DX52
Teriflunomide Real-World Outcomes from the US Cohort of the Phase 4 Teri-PRO Study

Thursday, May 25, 2017
B2 (New Orleans Convention Center)
Patricia K Coyle, MD , Stony Brook University, Stony Brook, NY
Bhupendra Khatri, MD , The Regional MS Center, Center for Neurological Disorders at Wheaton Franciscan Healthcare, Milwaukee, WI
Keith R Edwards, MD , Multiple Sclerosis Center of Northeastern New York, Latham, NY
Steve Cavalier, MD , Sanofi Genzyme, Cambridge, MA
Pascal Rufi, MD , Sanofi Genzyme, Chilly-Mazarin, France
Karthinathan Thangavelu, PhD , Sanofi Genzyme, Cambridge, MA
Myriam Benamor, MD , Sanofi, Chilly-Mazarin, France
Ralf Gold, MD , St Josef Hospital, Ruhr University Bochum, Bochum, Germany
Heather St Michael, BSc , Fishawack, Abingdon, United Kingdom



Background: Teriflunomide is a once-daily oral immunomodulator for relapsing-remitting MS. Teri-PRO (NCT01895335), a global, prospective, single-arm, open-label study in patients with relapsing forms of MS, investigated patient-reported outcomes (PROs) and the effectiveness, safety, and tolerability of teriflunomide in routine clinical practice.
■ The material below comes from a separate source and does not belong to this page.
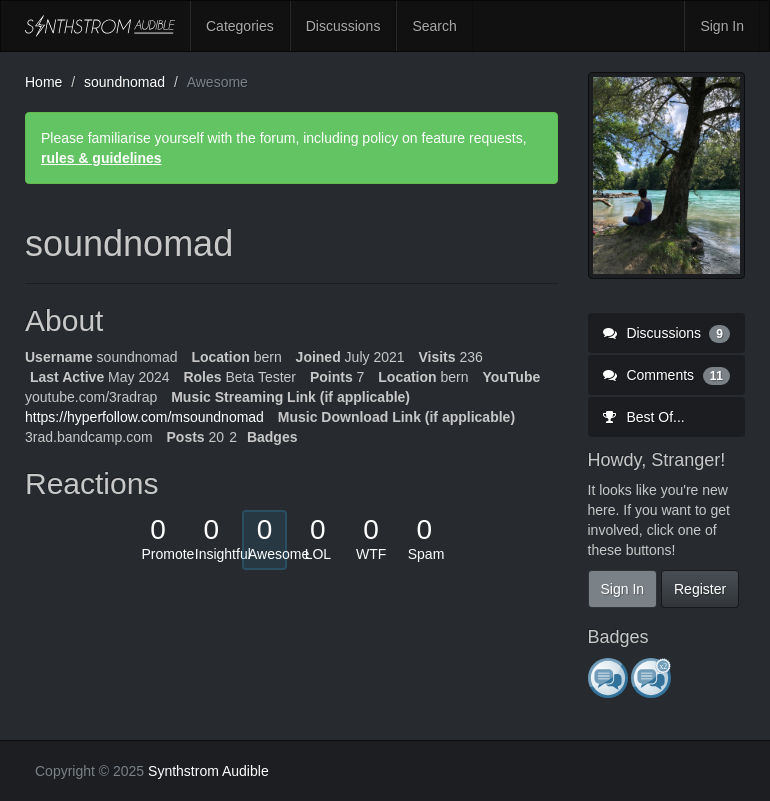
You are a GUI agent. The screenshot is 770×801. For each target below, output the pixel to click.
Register (700, 589)
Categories (240, 26)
Objectives: To report PROs, effectiveness, safety, and tolerability for Teri-PRO patients enrolled in the US cohort.

Methods: Patients received once-daily teriflunomide 7 mg or 14 mg for 48 weeks, per US labeling. The primary outcome was global treatment satisfaction at Week 48, measured using the Treatment Satisfaction Questionnaire for Medication (TSQM, v 1.4). TSQM scores were measured at baseline (patients switching from a prior disease-modifying therapy [DMT] within the previous 6 months), and at Week 4 and Week 48/end of treatment (all patients). Secondary outcomes included Expanded Disability Status Scale (EDSS) score and annualized treated relapse rate. Adverse events (AEs) were reported at each study visit.

Results: A total of 545 patients from the US were included in Teri-PRO, of which 316 (58.0%) switched from another DMT. In the US cohort, mean (SD) age was 50.6 (10.5) years and mean (SD) time since first MS symptoms was 14.7 (9.8) years. Treatment satisfaction remained high over the study period (Global Satisfaction, mean [95% confidence interval, CI]: Week 4, 72.2 [70.4, 74.0]; Week 48, 67.9 [65.2, 70.6]). In switchers, Global Satisfaction significantly improved from baseline to Week 4, and then remained stable up to Week 48 (mean [95% CI]: baseline, 52.2 [49.1, 55.2]; Week 4, 74.9 [72.7, 77.1], P<0.0001; Week 48, 69.1 [65.6, 72.6], P<0.0001). Although mean (95% CI) baseline EDSS score for the US cohort (3.7 [3.6, 3.9]) was higher than the worldwide cohort (3.1 [2.9, 3.2]), scores remained stable over the course of the study (US cohort, Week 48, 3.7 [3.5, 3.9]). The mean treated relapse rate was also low over the course of the study (0.17). Treatment-emergent AEs and serious AEs were reported in 438 (80.4%) and 68 (12.5%) patients, respectively, and were of a mild to moderate intensity.

Conclusions: Overall, high levels of treatment satisfaction were observed, particularly in patients who switched from another DMT in whom treatment satisfaction had significantly improved. Effectiveness and safety outcomes in the US cohort were consistent with those observed in other teriflunomide clinical studies, with no new or unexpected AEs.